Ken — I didn’t realize that was the case prior to 2001. That’s something I should know about. But your suggestion makes sense, the discount window could have a costly stigma attached, if there were a clear and significant benefit to bearing it. If the discount rate were dropped below Federal Funds, the Fed would have to work to ensure the maintenance of stigma, rather than fight it to avoid lending to all comers. A more transparent way of doing what the Fed is trying to do now would be to drop its lending rate to below FF, but only for actors publicly deemed to be in deep trouble and in need of a bailout, actors whose market equity values would have crumbled and whose existing management close to sacked prior to an infusion of manufactured money. Unfortunately, the current approach is to bail out but hide the bailout, pretending that bankruptcies of mortgage brokers will somehow discipline managers at banks whose hides are being discreetly pulled from the flames.

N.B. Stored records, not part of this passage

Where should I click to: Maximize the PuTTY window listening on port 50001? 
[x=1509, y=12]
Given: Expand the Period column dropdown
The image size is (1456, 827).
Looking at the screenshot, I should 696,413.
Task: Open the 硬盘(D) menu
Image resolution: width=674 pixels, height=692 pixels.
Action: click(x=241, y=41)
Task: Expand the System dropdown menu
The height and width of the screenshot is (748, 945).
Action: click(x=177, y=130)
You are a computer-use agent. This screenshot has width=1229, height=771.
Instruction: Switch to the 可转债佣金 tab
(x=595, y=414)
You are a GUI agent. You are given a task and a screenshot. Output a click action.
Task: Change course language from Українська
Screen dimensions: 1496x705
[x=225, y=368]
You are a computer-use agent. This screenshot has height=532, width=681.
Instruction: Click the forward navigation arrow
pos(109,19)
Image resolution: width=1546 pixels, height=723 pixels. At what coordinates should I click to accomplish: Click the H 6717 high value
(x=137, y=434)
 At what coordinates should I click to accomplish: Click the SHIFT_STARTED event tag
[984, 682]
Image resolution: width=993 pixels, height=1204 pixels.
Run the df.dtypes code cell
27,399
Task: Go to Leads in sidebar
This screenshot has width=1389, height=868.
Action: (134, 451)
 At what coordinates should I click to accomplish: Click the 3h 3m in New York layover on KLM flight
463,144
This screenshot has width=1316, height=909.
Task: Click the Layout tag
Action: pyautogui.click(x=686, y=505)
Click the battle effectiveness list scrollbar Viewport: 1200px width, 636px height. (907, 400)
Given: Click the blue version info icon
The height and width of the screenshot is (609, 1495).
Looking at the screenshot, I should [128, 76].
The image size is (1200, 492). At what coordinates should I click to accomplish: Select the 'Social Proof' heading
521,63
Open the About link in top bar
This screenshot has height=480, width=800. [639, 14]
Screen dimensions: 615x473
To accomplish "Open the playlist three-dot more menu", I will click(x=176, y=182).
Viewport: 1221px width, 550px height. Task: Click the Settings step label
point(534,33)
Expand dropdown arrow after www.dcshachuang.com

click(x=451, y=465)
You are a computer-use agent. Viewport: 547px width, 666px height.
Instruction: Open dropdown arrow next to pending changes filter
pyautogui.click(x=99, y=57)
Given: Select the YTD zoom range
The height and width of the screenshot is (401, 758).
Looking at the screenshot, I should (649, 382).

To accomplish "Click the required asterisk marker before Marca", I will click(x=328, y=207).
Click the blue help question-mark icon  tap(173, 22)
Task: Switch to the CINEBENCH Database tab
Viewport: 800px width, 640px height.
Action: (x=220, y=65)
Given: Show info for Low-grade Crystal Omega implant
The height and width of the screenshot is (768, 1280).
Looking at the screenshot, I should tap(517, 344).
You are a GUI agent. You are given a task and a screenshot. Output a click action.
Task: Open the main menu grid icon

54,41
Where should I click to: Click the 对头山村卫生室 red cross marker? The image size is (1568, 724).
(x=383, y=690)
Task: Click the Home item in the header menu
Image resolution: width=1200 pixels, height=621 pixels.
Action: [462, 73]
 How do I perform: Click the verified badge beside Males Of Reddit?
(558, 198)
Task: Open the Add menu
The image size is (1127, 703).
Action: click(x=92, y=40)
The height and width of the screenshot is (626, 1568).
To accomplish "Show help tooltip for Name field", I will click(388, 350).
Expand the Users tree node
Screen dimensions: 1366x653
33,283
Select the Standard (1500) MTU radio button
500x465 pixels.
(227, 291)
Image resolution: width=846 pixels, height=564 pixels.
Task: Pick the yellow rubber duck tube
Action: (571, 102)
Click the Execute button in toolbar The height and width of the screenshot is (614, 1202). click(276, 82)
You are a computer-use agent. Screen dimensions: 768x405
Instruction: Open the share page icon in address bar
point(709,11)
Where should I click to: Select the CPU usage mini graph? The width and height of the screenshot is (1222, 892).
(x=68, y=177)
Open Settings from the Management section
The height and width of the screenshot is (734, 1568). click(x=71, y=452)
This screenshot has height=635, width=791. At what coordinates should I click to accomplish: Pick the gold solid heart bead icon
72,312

jp — Thanks for the link. that is an interesting bit of history. It would be nice to know who proposed a “contingency” auction credit facility, and why.
December 18th, 2007 at 4:22 pm PST
link
Hi Steve, can you please, please consider changing your Blog’s RSS feed setting so that it passes the full text of each post through to the feed reader for those of us who read you that way? It’s really an annoying speed bump to have to click through to the website to read each post.
Thanks in advance.
December 23rd, 2007 at 12:44 am PST
link
I use this feed, and it comes through as full text:
http://www.interfluidity.com/content_rss.xml
December 26th, 2007 at 2:15 am PST
link
Mark — Thanks for that response… I’ve been away for the holidays.
Steve G. — Hopefully the full feed is working for you. I am on your side here: I really, really prefer full RSS feeds to tease-and-click operations.